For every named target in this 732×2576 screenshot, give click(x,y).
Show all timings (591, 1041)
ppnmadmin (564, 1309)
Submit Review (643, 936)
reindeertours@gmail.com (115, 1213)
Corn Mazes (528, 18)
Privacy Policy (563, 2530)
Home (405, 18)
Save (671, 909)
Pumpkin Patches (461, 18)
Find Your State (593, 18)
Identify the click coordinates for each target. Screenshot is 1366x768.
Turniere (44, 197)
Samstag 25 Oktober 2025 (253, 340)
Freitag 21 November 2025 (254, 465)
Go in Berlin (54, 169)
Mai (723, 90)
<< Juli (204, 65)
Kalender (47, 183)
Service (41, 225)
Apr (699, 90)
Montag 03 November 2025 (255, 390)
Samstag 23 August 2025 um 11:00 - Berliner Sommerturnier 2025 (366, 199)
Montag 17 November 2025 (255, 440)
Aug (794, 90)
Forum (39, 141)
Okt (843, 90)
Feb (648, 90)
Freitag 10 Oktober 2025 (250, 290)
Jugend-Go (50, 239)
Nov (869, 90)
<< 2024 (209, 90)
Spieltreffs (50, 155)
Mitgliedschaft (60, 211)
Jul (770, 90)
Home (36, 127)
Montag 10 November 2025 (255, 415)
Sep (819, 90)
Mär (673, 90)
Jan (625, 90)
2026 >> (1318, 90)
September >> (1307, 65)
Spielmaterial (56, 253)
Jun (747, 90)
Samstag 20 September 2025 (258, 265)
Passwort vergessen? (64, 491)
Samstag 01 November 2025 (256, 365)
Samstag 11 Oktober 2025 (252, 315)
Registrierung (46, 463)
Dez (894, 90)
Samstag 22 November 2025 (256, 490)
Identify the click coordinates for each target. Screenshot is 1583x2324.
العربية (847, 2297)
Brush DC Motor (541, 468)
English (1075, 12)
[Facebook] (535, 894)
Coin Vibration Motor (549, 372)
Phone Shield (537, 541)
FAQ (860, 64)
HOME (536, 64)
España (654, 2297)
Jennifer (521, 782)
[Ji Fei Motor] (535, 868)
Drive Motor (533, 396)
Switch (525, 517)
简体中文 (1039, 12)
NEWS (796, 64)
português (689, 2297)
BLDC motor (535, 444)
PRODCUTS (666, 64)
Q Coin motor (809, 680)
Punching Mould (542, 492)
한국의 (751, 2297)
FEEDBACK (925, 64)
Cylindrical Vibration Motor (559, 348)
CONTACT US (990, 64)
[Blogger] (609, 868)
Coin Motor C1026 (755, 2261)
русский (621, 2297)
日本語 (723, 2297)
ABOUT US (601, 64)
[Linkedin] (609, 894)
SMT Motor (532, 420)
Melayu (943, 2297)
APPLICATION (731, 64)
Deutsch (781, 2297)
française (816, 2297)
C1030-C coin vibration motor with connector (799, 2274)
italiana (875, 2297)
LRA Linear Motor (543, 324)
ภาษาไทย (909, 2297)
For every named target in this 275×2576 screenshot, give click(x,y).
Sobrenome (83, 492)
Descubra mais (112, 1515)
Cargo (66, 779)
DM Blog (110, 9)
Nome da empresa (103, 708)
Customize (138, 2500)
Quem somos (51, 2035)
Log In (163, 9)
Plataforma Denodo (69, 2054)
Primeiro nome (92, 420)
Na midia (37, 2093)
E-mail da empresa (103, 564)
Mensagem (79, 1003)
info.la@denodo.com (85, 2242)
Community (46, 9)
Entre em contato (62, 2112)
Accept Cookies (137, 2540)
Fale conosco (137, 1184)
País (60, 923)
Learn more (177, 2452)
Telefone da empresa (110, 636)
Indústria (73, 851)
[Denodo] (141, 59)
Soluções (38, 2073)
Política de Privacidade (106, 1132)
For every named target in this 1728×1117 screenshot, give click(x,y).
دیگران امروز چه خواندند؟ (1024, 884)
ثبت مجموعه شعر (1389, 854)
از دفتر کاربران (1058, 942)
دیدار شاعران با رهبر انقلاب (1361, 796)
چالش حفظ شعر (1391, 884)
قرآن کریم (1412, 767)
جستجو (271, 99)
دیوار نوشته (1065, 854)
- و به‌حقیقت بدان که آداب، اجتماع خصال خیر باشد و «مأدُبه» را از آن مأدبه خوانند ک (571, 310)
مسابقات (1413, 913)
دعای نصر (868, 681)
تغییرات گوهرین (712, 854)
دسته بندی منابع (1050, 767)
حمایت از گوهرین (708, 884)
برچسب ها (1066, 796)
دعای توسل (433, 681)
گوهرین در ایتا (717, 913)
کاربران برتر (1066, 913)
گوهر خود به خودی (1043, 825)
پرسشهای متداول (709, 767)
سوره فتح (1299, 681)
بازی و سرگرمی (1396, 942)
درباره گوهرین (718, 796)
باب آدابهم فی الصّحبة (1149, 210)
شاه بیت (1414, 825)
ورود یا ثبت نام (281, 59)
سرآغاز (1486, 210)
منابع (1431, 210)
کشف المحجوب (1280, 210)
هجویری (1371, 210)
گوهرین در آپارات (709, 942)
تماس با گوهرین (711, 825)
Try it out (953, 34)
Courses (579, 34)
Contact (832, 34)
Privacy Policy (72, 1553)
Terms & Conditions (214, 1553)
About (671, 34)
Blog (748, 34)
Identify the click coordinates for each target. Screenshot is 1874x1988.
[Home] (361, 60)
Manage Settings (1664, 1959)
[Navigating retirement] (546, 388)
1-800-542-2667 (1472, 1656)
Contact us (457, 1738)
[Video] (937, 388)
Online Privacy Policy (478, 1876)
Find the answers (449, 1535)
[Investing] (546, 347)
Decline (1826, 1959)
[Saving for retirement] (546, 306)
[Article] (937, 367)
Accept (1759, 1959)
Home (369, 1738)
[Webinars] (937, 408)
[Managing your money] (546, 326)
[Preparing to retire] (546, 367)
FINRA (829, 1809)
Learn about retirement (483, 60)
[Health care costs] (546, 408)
_ _ _ _ _
Activity:
When you reach the line in the material above that holds "Q Coin motor (809, 680)", begin reproducing lines exactly, and stop after the line that holds "گوهرین در ایتا (717, 913)".

Expected answer:
Q Coin motor (809, 680)
Punching Mould (542, 492)
한국의 (751, 2297)
FEEDBACK (925, 64)
Cylindrical Vibration Motor (559, 348)
CONTACT US (990, 64)
[Blogger] (609, 868)
Coin Motor C1026 (755, 2261)
русский (621, 2297)
日本語 (723, 2297)
ABOUT US (601, 64)
[Linkedin] (609, 894)
SMT Motor (532, 420)
Melayu (943, 2297)
APPLICATION (731, 64)
Deutsch (781, 2297)
française (816, 2297)
C1030-C coin vibration motor with connector (799, 2274)
italiana (875, 2297)
LRA Linear Motor (543, 324)
ภาษาไทย (909, 2297)
For every named target in this 275×2576 screenshot, give click(x,y).
Sobrenome (83, 492)
Descubra mais (112, 1515)
Cargo (66, 779)
DM Blog (110, 9)
Nome da empresa (103, 708)
Customize (138, 2500)
Quem somos (51, 2035)
Log In (163, 9)
Plataforma Denodo (69, 2054)
Primeiro nome (92, 420)
Na midia (37, 2093)
E-mail da empresa (103, 564)
Mensagem (79, 1003)
info.la@denodo.com (85, 2242)
Community (46, 9)
Entre em contato (62, 2112)
Accept Cookies (137, 2540)
Fale conosco (137, 1184)
País (60, 923)
Learn more (177, 2452)
Telefone da empresa (110, 636)
Indústria (73, 851)
[Denodo] (141, 59)
Soluções (38, 2073)
Política de Privacidade (106, 1132)
For every named target in this 1728×1117 screenshot, give click(x,y).
دیگران امروز چه خواندند؟ (1024, 884)
ثبت مجموعه شعر (1389, 854)
از دفتر کاربران (1058, 942)
دیدار شاعران با رهبر انقلاب (1361, 796)
چالش حفظ شعر (1391, 884)
قرآن کریم (1412, 767)
جستجو (271, 99)
دیوار نوشته (1065, 854)
- و به‌حقیقت بدان که آداب، اجتماع خصال خیر باشد و «مأدُبه» را از آن مأدبه خوانند ک (571, 310)
مسابقات (1413, 913)
دعای نصر (868, 681)
تغییرات گوهرین (712, 854)
دسته بندی منابع (1050, 767)
حمایت از گوهرین (708, 884)
برچسب ها (1066, 796)
دعای توسل (433, 681)
گوهرین در ایتا (717, 913)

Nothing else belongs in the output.